Getting a Lease Termination Right for Tenant with Incorrect Gross Sales Report

Q: I’ve negotiated percentage rent provisions in my leases with several of my retail tenants at the shopping center I own. I’m relying on these tenants to give me correct gross sales figures so that I can get the percentage rent that I’m owed, and can gauge how well the tenants’ businesses are doing. I’ve heard of scenarios where a dishonest tenant may try to undercut the owner’s percentage rent by lowering its gross sales figures.

Q: I’ve negotiated percentage rent provisions in my leases with several of my retail tenants at the shopping center I own. I’m relying on these tenants to give me correct gross sales figures so that I can get the percentage rent that I’m owed, and can gauge how well the tenants’ businesses are doing. I’ve heard of scenarios where a dishonest tenant may try to undercut the owner’s percentage rent by lowering its gross sales figures. Can I get the right to end a lease with a tenant that understates its gross sales? How would I do this?

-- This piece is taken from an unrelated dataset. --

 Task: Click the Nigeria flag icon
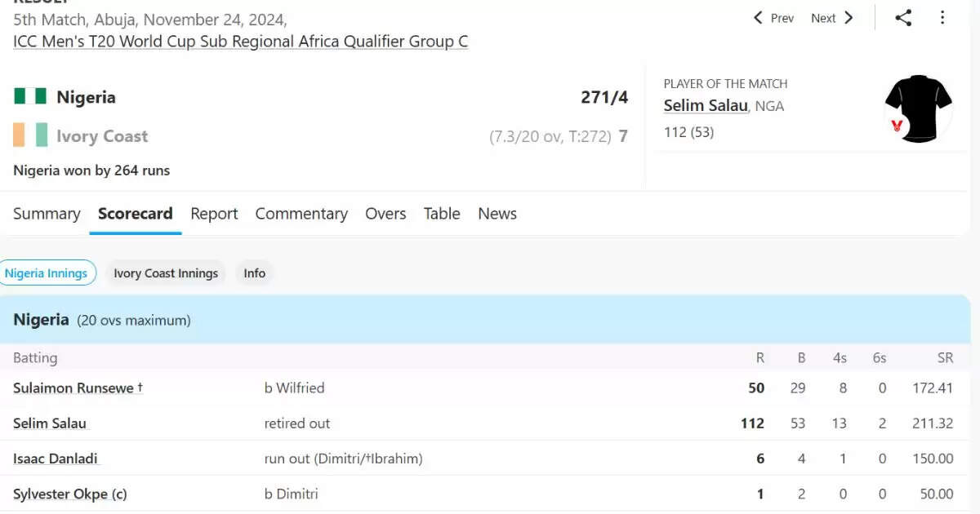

A: Yes, you can negotiate the right to end your lease with a tenant that’s sneaky with its gross sales reporting. If you catch the tenant in an audit, it may be able to correct the understatement without any serious repercussions—if you have a typical lease. Leases typically require the tenant to give you the correct gross sales figures and then pay the percentage rent deficiency plus your audit costs. If the tenant knows that it can understate its gross sales figures without being too severely penalized for doing so, it has no incentive to state its gross sales correctly in the first place.

But there’s a good way to cut the tenant’s incentive to understate its gross sales figures. Say in the lease that if you discover during your audit of the tenant’s books that it understated its gross sales you can terminate its lease, at your option.

Three Issues to Negotiate

This termination right puts teeth in the requirement that the tenant give you correct gross sales figures. If the tenant knows that understating gross sales could lead to a lease termination, it will think twice before trying to slip incorrect gross sales figures by you. You shouldn’t have much trouble getting the tenant to accept your termination right. But there are some points that you may have to negotiate.

Issue #1: How big an understatement will trigger your termination right? Even a well-intentioned tenant might make a mistake when calculating its gross sales. So the tenant will insist on some margin of error. Set a threshold understatement amount that will trigger your termination right. It will usually be expressed as a percentage (for example, the option will be triggered if gross sales are understated by 3 percent).

The threshold you set depends on the strength and importance of the tenant. The more sophisticated and desirable the tenant, the higher you’ll have to set the percentage—that is, only an egregious error will trigger the termination right. The lower the percentage, the higher the tenant’s incentive to check the accuracy of its numbers, since it will know that a small deviation could mean the end of its lease.

Issue #2: How much time will you give the tenant to move out? The tenant probably will demand that you give it reasonable notice if you decide to exercise your termination right—so it can prepare to move out of the space. You and the tenant will need to negotiate how long. Fifteen days’ written notice that the lease will terminate is common.

Issue #3: Will the tenant get the right to cure? The tenant may argue that your termination right should go into effect only if the tenant doesn’t cure the lease violation, by giving you the correct gross sales figures and paying you the percentage rent deficiency (and, if required in the lease, your audit costs) within a set time period. Try not to give in to the tenant on this point, or you won’t solve the problem. A dishonest tenant will still have an incentive to take advantage of you by understating its gross sales figures and correcting them only when it gets caught.

If you must compromise on this, agree that you’ll have the right to terminate the lease—with no cure period—if the tenant repeatedly understates its gross sales by a certain percentage. For example, you can terminate the lease if the tenant understates gross sales in two consecutive audits.

Carve Out Right to Audit

Ask your attorney about adding the following language to your lease where you give yourself the right to audit your tenant’s gross sales records. The language gives you a termination right, but gives the tenant no cure period.

Model Lease Language

If an audit discloses that Gross Sales for the period in question is understated by [insert percent, e.g., 3 percent] or more, Landlord may, at its option and in addition to any other rights or remedies of Landlord under this Lease or at law or in equity, terminate this Lease upon [insert number, e.g., 15] days’ written notice to Tenant.